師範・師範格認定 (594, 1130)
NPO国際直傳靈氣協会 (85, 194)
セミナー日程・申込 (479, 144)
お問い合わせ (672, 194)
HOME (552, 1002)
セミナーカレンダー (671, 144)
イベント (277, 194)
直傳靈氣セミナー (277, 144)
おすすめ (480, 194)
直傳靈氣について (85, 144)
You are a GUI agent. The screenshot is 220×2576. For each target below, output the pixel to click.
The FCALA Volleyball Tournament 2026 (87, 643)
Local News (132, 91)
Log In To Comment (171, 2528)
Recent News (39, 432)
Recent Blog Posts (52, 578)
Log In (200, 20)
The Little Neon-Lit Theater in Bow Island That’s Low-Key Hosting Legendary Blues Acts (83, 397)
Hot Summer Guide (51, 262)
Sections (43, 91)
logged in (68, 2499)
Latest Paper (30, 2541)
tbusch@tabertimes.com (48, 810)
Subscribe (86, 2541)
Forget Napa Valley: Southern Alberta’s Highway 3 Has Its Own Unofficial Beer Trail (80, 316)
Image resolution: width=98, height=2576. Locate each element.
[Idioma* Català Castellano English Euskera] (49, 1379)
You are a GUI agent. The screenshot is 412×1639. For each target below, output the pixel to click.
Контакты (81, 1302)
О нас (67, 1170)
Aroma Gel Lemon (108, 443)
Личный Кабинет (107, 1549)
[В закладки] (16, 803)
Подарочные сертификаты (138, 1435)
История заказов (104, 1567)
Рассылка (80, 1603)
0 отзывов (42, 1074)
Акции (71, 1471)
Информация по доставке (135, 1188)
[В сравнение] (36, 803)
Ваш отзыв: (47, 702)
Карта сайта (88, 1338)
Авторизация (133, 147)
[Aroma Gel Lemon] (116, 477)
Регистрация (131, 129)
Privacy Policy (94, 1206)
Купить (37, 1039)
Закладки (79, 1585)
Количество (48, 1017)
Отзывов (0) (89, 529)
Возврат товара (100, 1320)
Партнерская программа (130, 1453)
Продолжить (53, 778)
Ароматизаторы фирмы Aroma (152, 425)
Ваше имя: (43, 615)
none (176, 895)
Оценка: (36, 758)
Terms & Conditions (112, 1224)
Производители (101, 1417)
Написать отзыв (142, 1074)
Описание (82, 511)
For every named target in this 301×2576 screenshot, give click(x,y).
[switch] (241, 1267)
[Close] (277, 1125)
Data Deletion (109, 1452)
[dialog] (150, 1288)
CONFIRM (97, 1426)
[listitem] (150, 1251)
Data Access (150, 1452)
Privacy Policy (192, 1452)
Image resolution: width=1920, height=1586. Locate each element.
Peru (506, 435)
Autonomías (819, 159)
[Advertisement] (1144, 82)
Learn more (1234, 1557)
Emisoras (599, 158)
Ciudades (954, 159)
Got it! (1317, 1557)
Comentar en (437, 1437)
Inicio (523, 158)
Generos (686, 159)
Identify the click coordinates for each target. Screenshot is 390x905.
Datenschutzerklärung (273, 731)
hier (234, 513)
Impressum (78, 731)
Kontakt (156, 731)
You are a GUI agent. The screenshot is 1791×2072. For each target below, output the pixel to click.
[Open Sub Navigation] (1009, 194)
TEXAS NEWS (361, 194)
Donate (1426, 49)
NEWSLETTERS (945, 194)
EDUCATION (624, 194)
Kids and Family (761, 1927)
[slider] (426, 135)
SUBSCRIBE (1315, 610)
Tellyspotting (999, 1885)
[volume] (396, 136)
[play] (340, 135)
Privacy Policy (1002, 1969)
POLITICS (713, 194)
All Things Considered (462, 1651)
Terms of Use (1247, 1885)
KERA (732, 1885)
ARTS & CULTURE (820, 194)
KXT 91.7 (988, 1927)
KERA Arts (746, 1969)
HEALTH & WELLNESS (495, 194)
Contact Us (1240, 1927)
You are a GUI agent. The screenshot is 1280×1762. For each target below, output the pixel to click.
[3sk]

----

About this task ->
Everything from the line containing "Got it! (1317, 1557)" through the line containing "Donate (1426, 49)" in the material above should be retyped exactly, both ends included, and nothing more.

Solution to this problem ->
Got it! (1317, 1557)
Comentar en (437, 1437)
Inicio (523, 158)
Generos (686, 159)
Identify the click coordinates for each target. Screenshot is 390x905.
Datenschutzerklärung (273, 731)
hier (234, 513)
Impressum (78, 731)
Kontakt (156, 731)
You are a GUI agent. The screenshot is 1791×2072. For each target below, output the pixel to click.
[Open Sub Navigation] (1009, 194)
TEXAS NEWS (361, 194)
Donate (1426, 49)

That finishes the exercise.